## What you need to do
A) Answer each question from the passage shown, one line per answer, marked (i), (ii) and (iii) like the questions.
(i) Which clients does the therapist have a special passion to support?
(ii) How does Taten1199 describe himself?
(iii) What does admirableKitten62 recommend doing about being bullied?
B) In one to three sentences, explain why people usually bully others, according to the reply in the passage shown that was posted on September 23rd, 2018.

## Passage shown
====
Clinical Social Work/Therapist

I am down to earth and enjoy working with all clients. I have a special passion to support teen girls and women. My work is nonjudgmental and provides a safe space to grow.

Top Rated Answers
Taten1199
September 17th, 2018 9:09am
In any situation, it is never okay to be bullied about who you are. Being trans is unique and is part of you entire being. You are entitled to feel how you feel and not be embarrassed about it. Everything about the LGBT community is about support and acceptance, you might find that you can have the support you should and deserve there. There are so many people who support you, even a cis gendered male like me fully supports the trans community, anyone and everyone can support it, and you'll find so much acceptance in the LGBT community. Don't let anyone tell you that you can't do anything, you are so awesome, keep being you :)
Anonymous
September 23rd, 2018 6:49pm
No one deserves to be bullied, regardless of why. You are very valid and deserve support for being who you are. If someone disagrees, you need to ignore those opinions, including if they're your own. You're not alone, you deserve respect, you deserve acceptance, you don't deserve to be bullied, you are who you are. When people go after others and bully them, it's usually because they're insecure about themselves, they don't understand what makes you different from them, or that they're dealing with some problem of their own and they're taking their frustration/anger/etc. on you. I've never heard of a case of bullying where the victim actually deserved it. So please, never think that you deserve it. I know I'm just saying the same thing in different ways, but I really want to get my point across. You do not deserve to be bullied.
admirableKitten62
February 19th, 2019 1:43am
No one deserves to get bullied, no matter who you are and what you identify as. Whether you're trans, non binary etc. You should never feel like what they say is right, people can be mean and normally when someone bullies someone either they're going through something worse or they don't understand something. You should never let them get to you though, I'd recommend speaking to someone and letting someone know you're being bullied though. I know it can be tough to reach out to someone about something like this but it's honestly one of the best things you can do.
====
## Extracted records

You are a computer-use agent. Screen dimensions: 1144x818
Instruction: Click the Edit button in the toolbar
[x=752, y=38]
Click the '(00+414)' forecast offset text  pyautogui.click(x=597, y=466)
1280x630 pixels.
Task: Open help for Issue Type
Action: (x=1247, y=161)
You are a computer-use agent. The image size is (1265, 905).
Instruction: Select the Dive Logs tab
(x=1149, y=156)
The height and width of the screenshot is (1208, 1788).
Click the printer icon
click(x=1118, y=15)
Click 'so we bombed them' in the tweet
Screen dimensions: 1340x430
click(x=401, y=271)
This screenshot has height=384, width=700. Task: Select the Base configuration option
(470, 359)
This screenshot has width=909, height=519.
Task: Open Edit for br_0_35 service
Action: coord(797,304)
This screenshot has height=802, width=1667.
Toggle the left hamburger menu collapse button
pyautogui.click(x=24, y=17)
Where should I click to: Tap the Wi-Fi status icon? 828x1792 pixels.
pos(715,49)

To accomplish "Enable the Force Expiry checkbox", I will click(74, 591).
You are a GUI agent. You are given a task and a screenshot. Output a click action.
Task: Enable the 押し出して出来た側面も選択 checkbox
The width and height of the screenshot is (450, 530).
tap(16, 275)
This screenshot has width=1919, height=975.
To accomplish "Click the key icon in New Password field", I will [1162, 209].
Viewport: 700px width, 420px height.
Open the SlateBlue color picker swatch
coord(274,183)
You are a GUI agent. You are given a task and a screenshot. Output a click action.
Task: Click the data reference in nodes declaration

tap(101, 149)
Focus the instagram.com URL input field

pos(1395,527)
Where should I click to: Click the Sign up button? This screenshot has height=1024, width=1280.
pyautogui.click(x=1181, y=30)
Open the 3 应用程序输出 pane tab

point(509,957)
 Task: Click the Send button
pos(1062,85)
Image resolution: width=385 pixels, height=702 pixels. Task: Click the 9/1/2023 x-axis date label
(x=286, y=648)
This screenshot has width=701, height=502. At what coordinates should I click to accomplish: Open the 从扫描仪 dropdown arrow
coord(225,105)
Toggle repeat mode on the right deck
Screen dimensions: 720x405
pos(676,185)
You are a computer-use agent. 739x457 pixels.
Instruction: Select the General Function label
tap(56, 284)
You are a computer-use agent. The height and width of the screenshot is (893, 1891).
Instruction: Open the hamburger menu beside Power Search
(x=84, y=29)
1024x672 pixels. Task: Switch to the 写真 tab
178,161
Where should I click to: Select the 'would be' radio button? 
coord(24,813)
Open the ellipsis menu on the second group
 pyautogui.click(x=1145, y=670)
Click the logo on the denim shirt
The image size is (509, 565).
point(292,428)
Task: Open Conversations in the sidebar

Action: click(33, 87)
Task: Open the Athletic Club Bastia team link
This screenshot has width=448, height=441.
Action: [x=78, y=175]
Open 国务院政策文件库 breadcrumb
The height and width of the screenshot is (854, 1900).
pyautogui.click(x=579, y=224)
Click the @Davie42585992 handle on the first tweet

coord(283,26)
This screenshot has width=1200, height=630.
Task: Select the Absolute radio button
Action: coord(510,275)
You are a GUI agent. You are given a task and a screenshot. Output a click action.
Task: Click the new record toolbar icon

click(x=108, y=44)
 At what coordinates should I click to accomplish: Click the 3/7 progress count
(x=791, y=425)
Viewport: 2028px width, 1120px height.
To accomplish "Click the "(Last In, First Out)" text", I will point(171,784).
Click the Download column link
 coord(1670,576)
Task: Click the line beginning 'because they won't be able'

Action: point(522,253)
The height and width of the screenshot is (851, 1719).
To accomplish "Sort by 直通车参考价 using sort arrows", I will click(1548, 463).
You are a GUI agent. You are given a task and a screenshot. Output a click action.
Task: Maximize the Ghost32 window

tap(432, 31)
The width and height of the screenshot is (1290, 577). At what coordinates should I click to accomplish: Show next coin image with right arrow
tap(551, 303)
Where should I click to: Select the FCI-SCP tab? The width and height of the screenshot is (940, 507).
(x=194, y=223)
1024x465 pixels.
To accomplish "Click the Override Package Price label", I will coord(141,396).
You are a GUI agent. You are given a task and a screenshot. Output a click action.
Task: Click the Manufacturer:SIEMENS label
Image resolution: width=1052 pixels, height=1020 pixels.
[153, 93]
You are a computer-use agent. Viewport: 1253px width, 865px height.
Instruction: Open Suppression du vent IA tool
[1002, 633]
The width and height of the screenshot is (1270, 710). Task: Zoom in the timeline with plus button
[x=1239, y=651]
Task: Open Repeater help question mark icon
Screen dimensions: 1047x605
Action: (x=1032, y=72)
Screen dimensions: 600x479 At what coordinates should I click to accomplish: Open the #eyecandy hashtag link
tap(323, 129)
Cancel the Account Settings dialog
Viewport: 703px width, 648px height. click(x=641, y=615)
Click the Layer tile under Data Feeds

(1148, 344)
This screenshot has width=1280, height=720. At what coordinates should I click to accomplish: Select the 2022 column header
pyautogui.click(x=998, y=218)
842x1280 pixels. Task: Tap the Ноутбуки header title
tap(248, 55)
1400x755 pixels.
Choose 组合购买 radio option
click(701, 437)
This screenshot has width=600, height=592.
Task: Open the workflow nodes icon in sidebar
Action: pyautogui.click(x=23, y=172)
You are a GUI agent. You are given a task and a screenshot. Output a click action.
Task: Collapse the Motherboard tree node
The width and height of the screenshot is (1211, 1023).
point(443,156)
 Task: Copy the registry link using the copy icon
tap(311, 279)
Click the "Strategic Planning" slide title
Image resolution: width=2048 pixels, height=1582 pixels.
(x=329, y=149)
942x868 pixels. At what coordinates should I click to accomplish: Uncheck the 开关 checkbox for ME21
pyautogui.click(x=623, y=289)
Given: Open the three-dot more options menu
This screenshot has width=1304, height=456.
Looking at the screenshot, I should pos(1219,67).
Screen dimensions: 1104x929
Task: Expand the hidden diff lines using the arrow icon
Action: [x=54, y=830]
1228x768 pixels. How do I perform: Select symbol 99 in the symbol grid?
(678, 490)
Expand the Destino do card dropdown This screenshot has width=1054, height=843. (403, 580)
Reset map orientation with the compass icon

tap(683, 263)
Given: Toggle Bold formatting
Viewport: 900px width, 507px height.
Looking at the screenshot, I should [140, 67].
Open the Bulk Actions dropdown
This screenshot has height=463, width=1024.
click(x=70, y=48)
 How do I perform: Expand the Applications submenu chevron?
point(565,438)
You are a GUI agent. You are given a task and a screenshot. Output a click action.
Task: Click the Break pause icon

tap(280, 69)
====
## List of answers
A)
(i) Teen girls and women.
(ii) As a cis gendered male who fully supports the trans community.
(iii) Speaking to someone and letting someone know you're being bullied.

B) People who bully are usually insecure about themselves or don't understand what makes the other person different from them. They may also be dealing with a problem of their own and taking their frustration or anger out on the other person.